» Information given
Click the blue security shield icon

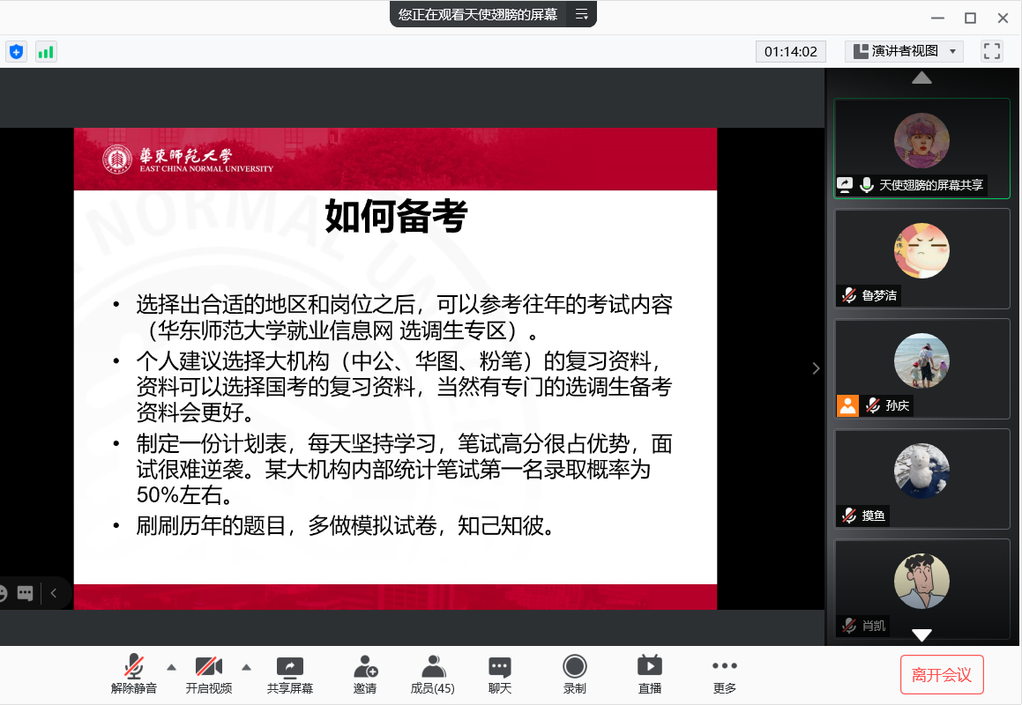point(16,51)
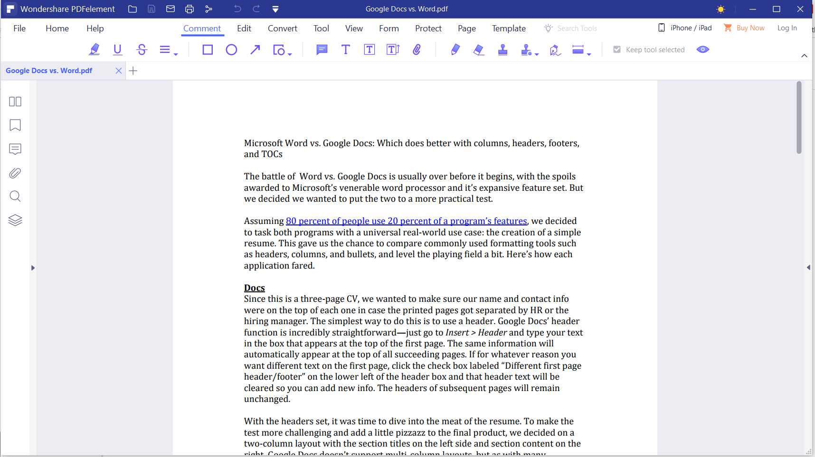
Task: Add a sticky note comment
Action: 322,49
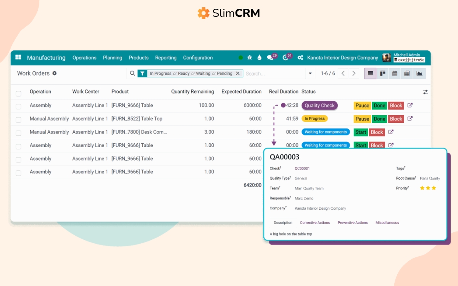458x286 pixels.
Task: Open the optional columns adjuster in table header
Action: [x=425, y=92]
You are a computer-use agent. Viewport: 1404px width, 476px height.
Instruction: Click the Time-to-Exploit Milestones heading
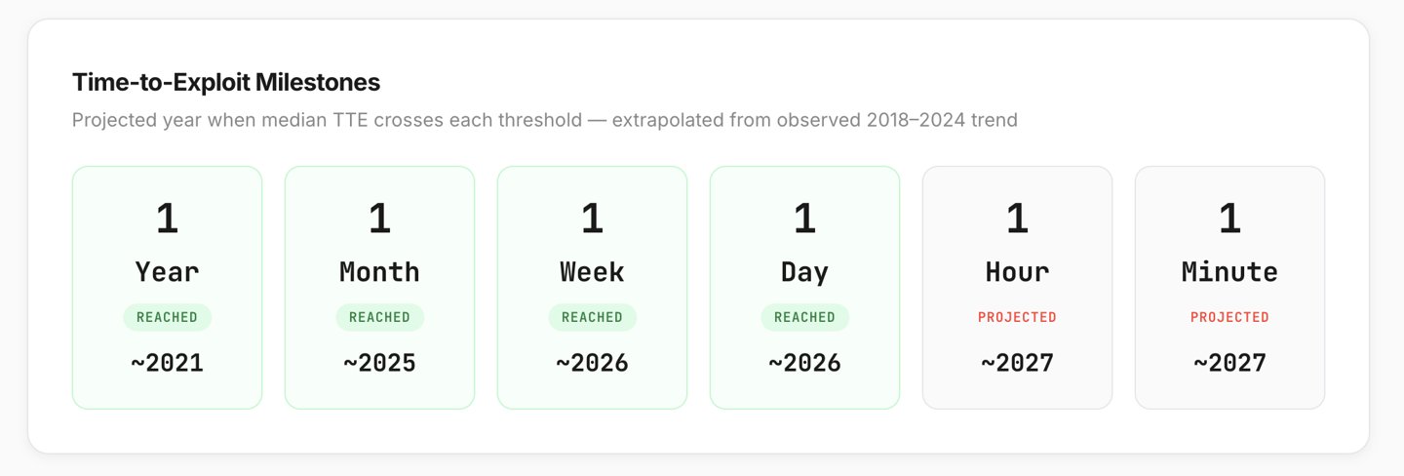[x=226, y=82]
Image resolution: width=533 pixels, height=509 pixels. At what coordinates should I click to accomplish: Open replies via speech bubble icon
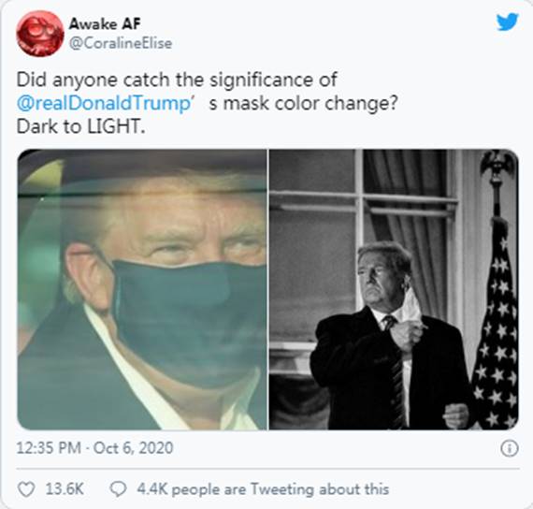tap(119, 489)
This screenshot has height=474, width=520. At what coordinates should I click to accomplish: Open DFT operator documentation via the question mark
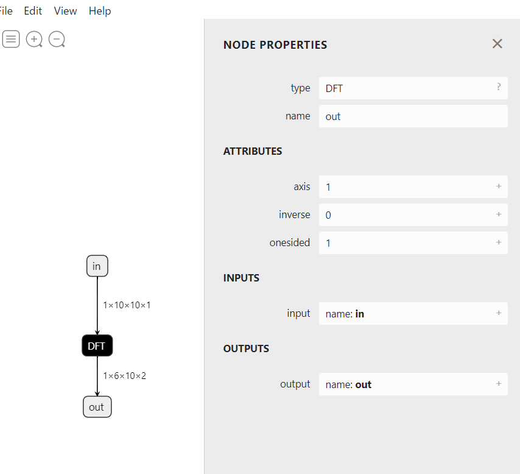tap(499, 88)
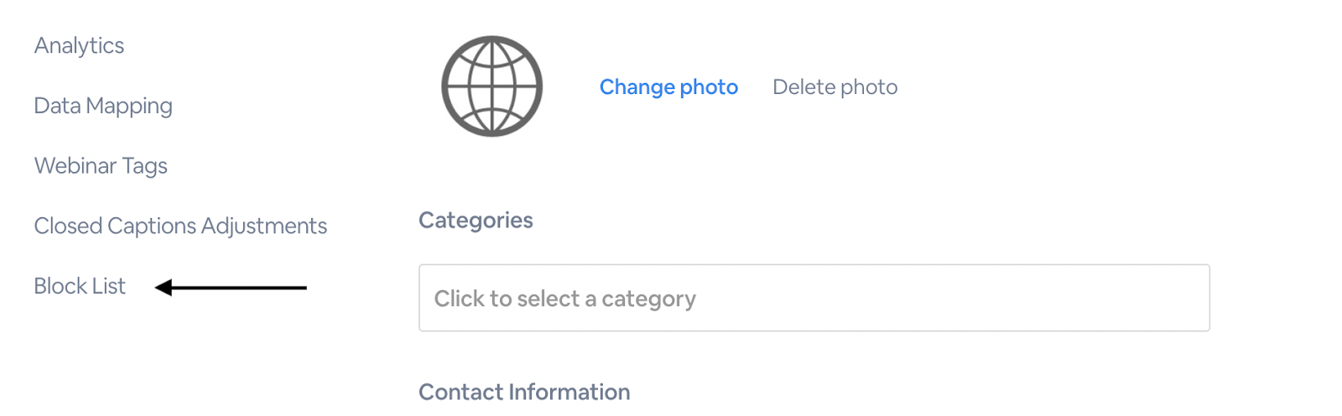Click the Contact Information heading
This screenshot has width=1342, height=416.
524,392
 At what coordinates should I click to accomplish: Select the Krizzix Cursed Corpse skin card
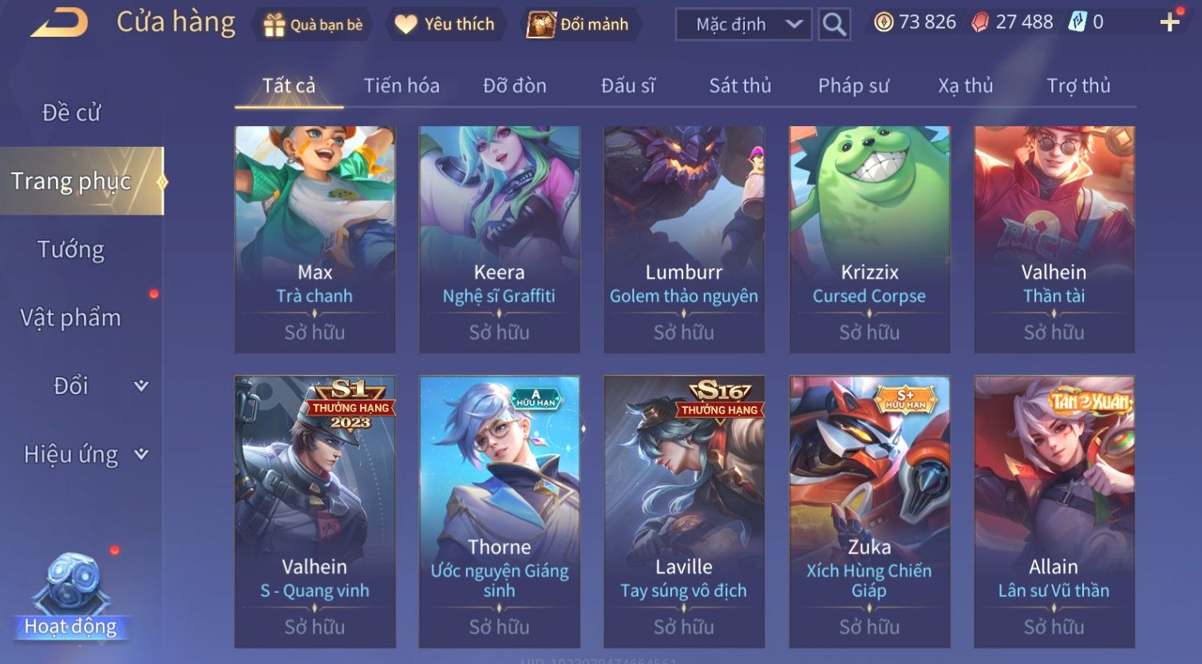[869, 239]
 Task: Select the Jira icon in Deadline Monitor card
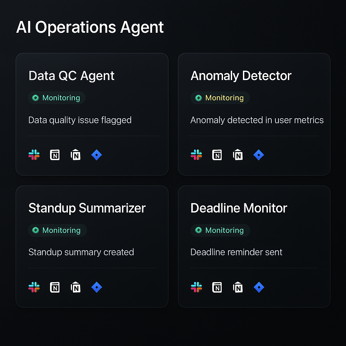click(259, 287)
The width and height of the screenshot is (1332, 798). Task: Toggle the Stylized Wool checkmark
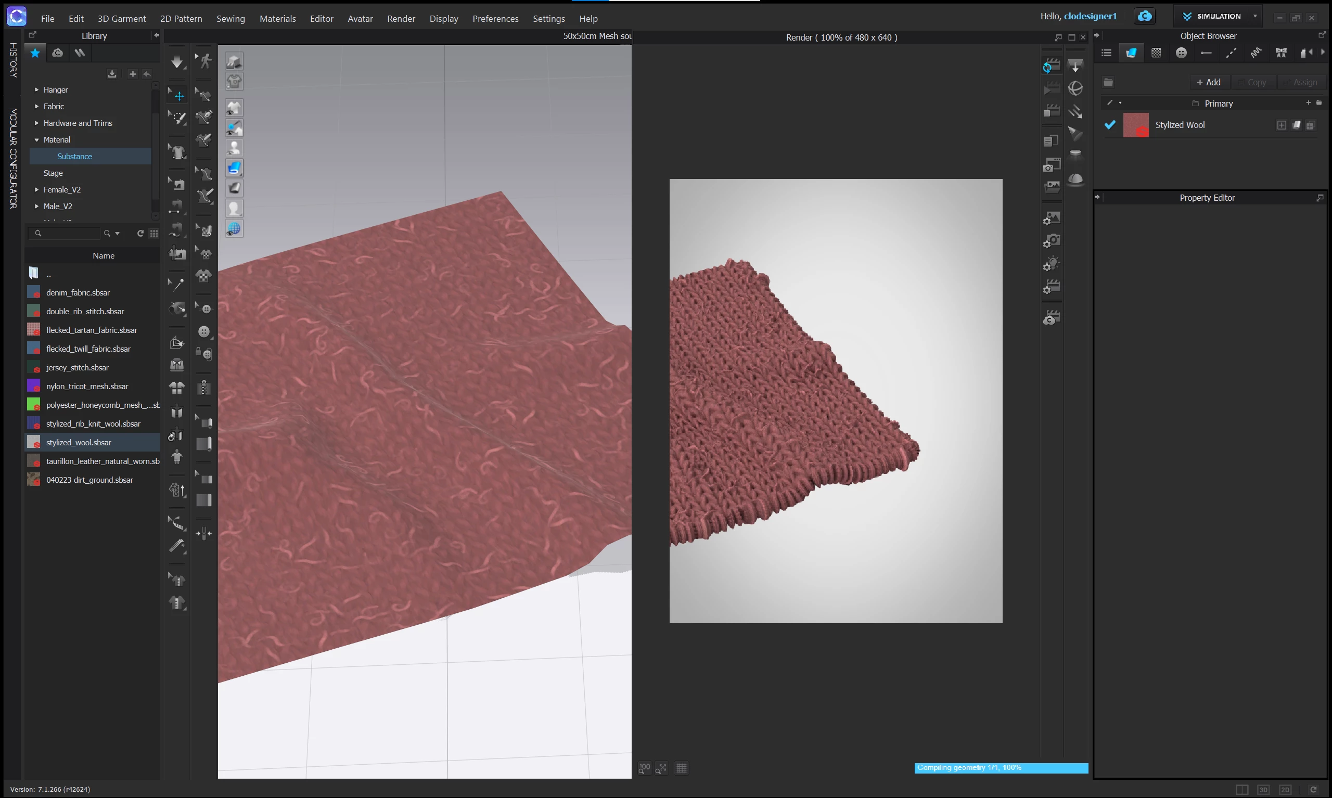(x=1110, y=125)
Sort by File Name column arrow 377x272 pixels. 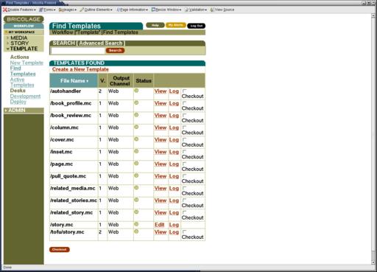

» Instructions to follow
Rewrite every one of the rows above as a numbered list. Skip blank lines and leave the pictures out.

» The result
1. Click the blue security shield icon
2. point(16,51)
3. Task: Add a sticky note comment
4. Action: 322,49
5. 458x286 pixels.
6. Task: Open the optional columns adjuster in table header
7. Action: [x=425, y=92]
8. You are a computer-use agent. Viewport: 1404px width, 476px height.
9. Instruction: Click the Time-to-Exploit Milestones heading
10. [x=226, y=82]
11. Image resolution: width=533 pixels, height=509 pixels. At what coordinates should I click to accomplish: Open replies via speech bubble icon
12. tap(119, 489)
13. This screenshot has height=474, width=520. At what coordinates should I click to accomplish: Open DFT operator documentation via the question mark
14. tap(499, 88)
15. Click the Contact Information heading
16. This screenshot has width=1342, height=416.
17. 524,392
18.  At what coordinates should I click to accomplish: Select the Krizzix Cursed Corpse skin card
19. [869, 239]
20.  Task: Select the Jira icon in Deadline Monitor card
21. click(259, 287)
22. The width and height of the screenshot is (1332, 798). Task: Toggle the Stylized Wool checkmark
23. (x=1110, y=125)
24. Sort by File Name column arrow 377x272 pixels. 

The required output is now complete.